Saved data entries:
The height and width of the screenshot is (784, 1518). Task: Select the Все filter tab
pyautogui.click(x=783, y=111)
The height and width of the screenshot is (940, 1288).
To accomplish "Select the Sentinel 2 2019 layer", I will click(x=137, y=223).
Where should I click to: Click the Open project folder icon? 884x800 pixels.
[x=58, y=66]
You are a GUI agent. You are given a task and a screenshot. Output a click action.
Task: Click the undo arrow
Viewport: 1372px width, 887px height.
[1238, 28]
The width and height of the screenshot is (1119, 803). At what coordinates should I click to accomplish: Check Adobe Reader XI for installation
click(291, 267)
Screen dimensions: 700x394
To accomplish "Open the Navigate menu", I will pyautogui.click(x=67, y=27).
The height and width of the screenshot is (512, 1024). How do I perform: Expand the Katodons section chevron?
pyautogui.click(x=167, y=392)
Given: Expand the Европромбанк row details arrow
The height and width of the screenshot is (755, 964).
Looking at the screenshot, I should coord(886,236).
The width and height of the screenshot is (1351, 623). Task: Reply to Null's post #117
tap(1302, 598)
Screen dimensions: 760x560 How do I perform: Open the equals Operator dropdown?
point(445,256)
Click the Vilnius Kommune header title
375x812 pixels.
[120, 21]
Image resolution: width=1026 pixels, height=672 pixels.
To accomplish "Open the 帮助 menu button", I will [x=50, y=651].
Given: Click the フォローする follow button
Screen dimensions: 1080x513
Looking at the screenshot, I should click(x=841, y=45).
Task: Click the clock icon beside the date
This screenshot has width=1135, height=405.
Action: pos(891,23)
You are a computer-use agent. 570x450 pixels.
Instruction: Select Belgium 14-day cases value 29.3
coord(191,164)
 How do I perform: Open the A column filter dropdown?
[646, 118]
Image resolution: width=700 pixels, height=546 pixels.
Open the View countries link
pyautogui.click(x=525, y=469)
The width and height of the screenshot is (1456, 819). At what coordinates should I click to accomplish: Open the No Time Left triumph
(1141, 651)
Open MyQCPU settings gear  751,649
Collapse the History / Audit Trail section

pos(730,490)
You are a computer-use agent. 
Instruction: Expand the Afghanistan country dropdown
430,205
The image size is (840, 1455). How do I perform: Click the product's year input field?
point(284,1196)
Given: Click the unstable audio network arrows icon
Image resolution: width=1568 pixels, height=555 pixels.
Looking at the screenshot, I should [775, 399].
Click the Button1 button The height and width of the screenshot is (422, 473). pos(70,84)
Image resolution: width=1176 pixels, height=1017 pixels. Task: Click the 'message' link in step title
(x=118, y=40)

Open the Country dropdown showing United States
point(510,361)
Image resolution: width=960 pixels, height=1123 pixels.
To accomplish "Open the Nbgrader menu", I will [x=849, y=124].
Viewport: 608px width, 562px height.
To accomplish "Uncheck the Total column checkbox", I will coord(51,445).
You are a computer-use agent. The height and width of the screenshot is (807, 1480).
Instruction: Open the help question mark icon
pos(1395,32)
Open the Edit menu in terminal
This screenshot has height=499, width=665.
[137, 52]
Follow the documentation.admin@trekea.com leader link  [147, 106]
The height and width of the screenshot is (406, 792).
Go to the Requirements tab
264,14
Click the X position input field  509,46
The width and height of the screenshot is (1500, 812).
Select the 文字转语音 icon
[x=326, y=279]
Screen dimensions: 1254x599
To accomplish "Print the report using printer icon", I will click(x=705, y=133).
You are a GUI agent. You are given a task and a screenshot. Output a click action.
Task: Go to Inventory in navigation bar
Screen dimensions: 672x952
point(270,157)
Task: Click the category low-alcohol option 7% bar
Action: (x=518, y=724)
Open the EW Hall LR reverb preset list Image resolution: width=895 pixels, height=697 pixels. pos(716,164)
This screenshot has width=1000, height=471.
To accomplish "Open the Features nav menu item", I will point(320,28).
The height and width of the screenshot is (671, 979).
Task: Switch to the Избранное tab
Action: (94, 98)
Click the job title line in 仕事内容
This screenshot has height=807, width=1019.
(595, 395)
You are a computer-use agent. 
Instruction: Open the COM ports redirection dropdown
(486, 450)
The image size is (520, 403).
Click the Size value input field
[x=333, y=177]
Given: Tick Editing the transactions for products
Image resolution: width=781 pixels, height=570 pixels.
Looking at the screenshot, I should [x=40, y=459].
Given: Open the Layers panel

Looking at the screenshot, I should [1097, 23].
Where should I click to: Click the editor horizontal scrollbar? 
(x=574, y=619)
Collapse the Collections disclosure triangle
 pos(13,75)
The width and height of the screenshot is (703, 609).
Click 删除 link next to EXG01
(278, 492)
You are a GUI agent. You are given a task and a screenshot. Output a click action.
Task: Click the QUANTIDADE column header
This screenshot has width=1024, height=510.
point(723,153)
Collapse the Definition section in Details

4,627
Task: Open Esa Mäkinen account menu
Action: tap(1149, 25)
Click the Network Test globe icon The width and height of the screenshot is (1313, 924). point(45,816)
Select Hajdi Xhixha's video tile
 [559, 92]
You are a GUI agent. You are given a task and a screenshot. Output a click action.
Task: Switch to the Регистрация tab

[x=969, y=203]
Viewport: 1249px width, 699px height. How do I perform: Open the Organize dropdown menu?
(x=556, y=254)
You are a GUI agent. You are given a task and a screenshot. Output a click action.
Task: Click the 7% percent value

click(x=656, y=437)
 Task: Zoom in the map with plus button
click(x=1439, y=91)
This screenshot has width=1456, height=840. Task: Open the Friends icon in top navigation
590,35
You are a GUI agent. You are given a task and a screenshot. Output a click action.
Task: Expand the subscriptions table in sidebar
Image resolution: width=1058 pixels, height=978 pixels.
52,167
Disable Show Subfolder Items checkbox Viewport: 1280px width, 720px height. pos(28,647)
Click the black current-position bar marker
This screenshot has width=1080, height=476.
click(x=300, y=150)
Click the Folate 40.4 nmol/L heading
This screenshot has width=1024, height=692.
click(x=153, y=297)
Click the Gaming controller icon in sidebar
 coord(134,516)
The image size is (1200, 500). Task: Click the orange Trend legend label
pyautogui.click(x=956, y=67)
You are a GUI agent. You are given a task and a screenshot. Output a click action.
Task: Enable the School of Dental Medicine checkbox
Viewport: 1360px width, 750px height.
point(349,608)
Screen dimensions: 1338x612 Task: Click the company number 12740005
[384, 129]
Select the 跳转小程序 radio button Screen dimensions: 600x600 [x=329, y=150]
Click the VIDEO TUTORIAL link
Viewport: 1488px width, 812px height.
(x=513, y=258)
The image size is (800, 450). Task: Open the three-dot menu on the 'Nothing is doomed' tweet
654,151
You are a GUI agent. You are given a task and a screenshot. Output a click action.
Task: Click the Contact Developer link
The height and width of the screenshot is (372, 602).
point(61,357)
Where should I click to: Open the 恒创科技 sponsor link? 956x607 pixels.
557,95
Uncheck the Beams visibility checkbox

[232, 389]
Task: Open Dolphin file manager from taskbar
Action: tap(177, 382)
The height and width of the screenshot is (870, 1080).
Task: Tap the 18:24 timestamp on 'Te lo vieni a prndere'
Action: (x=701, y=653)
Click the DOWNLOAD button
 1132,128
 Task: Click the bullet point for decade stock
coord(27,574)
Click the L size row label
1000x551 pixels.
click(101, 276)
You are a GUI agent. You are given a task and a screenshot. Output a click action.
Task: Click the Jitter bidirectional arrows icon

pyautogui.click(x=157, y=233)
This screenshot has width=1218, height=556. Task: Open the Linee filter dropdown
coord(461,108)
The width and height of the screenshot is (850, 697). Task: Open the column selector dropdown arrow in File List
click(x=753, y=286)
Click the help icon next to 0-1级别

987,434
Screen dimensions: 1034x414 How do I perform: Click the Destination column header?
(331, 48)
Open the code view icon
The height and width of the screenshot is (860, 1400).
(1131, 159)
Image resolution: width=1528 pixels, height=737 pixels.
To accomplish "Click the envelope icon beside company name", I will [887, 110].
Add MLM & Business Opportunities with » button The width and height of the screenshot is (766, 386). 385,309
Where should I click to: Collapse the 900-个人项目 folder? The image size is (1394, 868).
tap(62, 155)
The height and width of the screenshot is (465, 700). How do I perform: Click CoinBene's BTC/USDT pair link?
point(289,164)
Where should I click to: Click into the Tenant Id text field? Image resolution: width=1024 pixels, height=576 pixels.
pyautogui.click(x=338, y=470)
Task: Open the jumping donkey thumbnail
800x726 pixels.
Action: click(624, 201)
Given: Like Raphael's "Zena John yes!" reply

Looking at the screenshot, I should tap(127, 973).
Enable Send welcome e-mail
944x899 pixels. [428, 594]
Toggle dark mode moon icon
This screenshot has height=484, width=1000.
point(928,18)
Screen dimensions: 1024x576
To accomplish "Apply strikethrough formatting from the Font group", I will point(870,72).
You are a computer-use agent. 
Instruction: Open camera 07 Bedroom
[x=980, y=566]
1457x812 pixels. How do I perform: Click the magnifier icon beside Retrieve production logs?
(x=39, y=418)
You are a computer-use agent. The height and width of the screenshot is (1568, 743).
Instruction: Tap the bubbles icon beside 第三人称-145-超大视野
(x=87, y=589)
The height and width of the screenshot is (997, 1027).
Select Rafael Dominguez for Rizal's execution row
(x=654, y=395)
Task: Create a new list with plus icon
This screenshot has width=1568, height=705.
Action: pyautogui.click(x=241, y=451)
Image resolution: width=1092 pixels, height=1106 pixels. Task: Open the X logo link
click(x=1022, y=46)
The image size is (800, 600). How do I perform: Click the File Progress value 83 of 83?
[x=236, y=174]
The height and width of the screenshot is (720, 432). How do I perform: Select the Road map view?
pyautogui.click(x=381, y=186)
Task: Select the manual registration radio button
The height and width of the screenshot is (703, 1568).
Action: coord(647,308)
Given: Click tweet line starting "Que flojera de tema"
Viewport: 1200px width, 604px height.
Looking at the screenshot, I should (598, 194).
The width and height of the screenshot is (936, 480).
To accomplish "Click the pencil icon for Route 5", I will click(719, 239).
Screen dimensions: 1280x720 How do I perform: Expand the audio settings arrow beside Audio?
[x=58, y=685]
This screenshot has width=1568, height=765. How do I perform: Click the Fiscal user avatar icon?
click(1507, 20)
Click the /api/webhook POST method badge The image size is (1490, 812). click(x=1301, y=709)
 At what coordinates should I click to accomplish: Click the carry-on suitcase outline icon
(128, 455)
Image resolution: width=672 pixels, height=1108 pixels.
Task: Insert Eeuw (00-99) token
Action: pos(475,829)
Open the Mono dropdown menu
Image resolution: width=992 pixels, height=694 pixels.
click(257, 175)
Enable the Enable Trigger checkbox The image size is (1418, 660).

(Directions for this task):
Search the data above for "radio" and copy every line where it turns up.

(Exercise result):
Select the 跳转小程序 radio button Screen dimensions: 600x600 [x=329, y=150]
Task: Select the manual registration radio button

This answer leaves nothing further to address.